The great bulk of the grammar schools there were abolished decades ago by the Labour governments.

The intention was to end the shortcomings of a system in which children are supposedly ‘branded a failure’ at age 11.

A system that divides children is problematic imperfect and all abolition did was make an imperfect system, based on academic selection, into a much worse one, based on wealth.

Now English private schools dominate the professions and the top of public life to an alarming extent.

Some parts of England, such as Kent, have avoided the disaster of comprehensives, by keeping their grammar schools.

Northern Ireland also avoided disaster by keeping selective education, although Sinn Fein tried hard to abolish the Province’s fine grammar schools.

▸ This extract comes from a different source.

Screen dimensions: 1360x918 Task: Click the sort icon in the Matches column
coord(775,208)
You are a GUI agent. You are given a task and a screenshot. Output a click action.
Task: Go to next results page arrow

Now the education ministry is in the hands of Peter Weir, who made clear his support for academic selection almost as soon as he took up office.

It would have been an unforgivable political blunder if Stormont had allowed education in Northern Ireland to follow the failed path of England, and had reduced social mobility in the way that the abolition of grammar schools has done there.

Mrs May is herself the beneficiary of a grammar school education, and she seems determined to stamp out any sense that the Conservative Party is the domain of privately educated people.

In her ruthless government reshuffle she demonstrated tough leadership qualities and her commitment to promotion based on perceived merit rather than any hint of cronyism or privilege or public school cliques.

It is no surprise if she believes that grammar schools served the UK well before most of them were closed.